The same crab mince was slightly better in the baroque “Chicken Relleno” ($11.50), where it filled fresh roasted anaheims wrapped in thin-pounded sheets of chicken breast; the packets were grilled and lightly coated with cream sauce. The slightly tough chicken functioned primarily as the vehicle for a strong mesquite flavor, which transformed a trite entree into one that's lean and fresh. We both loved it but would prefer plain old queso blanco to the sad seafood stuffing. We also had an order of beef fajitas, mesquite-grilled strips of cleanly marinated skirt-steak carne asada, with grilled onions and peppers, guacamole, sour cream, pico de gallo, flour tortillas, and a “bed” of sauteed potatoes. The meat was toughish, and again there were no beans — but otherwise I found the dish perfect. TJ, accustomed to Southern California's weird skillet-cooked gabacho fajitas with their outlandish soy-sauce marinades, was slightly shocked at this puro mexicano rendition, but admitted that, back before anybody had heard of fajitas, he'd enjoyed this dish from barbecue carts at fiestas in L.A. It was called “tacos,” then, and you could opt for a flour tortilla. As for the unpeeled fried russet slices that supplanted the missing frijoles, my first reaction was, “Mmm, good and greasy,” and seconds later, “Ick, greasy!” “Oh, lordy, that's lardy!” said TJ. We also got a half-order of “Southwest Baby Back Ribs” ($9.25 and $13.95). TJ assured me that the Mexican-American families in his childhood neighborhood boiled their ribs long and grilled them briefly, so the Cadillac's version is authentic. That may be, but I found them hateful. The finishing touch of obnoxity was the bland, sweet barbecue sauce they'd been basted with before their moment on the mesquite. We concluded with a coconut flan ($2.25) that was technically correct, very sweet, and barely tasted of coconut.

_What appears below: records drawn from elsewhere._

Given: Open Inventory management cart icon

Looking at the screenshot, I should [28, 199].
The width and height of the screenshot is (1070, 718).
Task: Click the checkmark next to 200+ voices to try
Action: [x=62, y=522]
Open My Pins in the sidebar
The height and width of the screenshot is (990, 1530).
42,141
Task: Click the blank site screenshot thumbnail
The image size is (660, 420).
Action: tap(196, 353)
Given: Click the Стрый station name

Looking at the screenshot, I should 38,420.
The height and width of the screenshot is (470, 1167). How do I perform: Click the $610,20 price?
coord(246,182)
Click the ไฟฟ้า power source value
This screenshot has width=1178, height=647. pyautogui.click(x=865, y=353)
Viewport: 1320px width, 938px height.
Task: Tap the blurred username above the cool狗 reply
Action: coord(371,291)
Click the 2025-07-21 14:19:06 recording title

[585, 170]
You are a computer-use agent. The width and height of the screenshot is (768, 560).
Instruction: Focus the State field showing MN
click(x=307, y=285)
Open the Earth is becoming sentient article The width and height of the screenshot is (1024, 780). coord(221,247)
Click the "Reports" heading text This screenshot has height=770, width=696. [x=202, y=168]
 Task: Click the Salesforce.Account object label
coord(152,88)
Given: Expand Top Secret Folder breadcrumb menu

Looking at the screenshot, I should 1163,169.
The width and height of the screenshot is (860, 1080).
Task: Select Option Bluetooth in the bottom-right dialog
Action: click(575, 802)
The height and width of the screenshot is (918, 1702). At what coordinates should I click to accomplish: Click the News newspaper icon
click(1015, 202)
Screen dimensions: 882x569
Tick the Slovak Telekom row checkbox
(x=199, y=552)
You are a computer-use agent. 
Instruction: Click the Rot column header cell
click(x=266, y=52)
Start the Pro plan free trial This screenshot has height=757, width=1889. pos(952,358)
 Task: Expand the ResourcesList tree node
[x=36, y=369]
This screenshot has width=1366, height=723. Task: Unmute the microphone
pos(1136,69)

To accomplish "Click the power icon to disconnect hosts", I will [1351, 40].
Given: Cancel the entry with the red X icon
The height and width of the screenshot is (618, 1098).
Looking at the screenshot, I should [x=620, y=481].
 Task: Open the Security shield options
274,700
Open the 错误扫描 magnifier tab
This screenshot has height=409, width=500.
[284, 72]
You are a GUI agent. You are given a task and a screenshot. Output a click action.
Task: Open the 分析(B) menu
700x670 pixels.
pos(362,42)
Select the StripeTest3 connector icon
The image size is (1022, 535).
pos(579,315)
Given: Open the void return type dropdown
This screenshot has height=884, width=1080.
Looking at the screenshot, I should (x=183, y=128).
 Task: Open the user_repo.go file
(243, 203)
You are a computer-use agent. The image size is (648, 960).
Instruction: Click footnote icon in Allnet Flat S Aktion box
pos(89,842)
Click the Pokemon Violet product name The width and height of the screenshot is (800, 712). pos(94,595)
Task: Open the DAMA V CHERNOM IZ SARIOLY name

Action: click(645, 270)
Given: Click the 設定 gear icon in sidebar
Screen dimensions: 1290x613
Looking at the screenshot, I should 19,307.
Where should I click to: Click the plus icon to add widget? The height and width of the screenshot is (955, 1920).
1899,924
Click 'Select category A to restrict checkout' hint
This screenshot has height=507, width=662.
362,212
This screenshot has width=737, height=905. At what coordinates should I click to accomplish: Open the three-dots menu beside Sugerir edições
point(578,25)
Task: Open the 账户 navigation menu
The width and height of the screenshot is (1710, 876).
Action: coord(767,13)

A few nights later, ambulatory again at last, we bearded the Cadillac live to check out the ambience. After arguing for two blocks about its location, we stumbled across the sign illuminating its Minna Street back door. A bartender said, “Go straight through to the front and you'll be seated.” Assailed by noise, we made it only halfway to the front. We chose seats at the bar, and ordered drinks and snack food. The Cadillac is rolling downhill, but it's not yet crashed at the bottom — the guacamole, chile con queso, and bacon-wrapped prawns are as good as any food you'll find in this city. But a few fabulous dishes couldn't make us trap ourselves at a table and swallow the party line.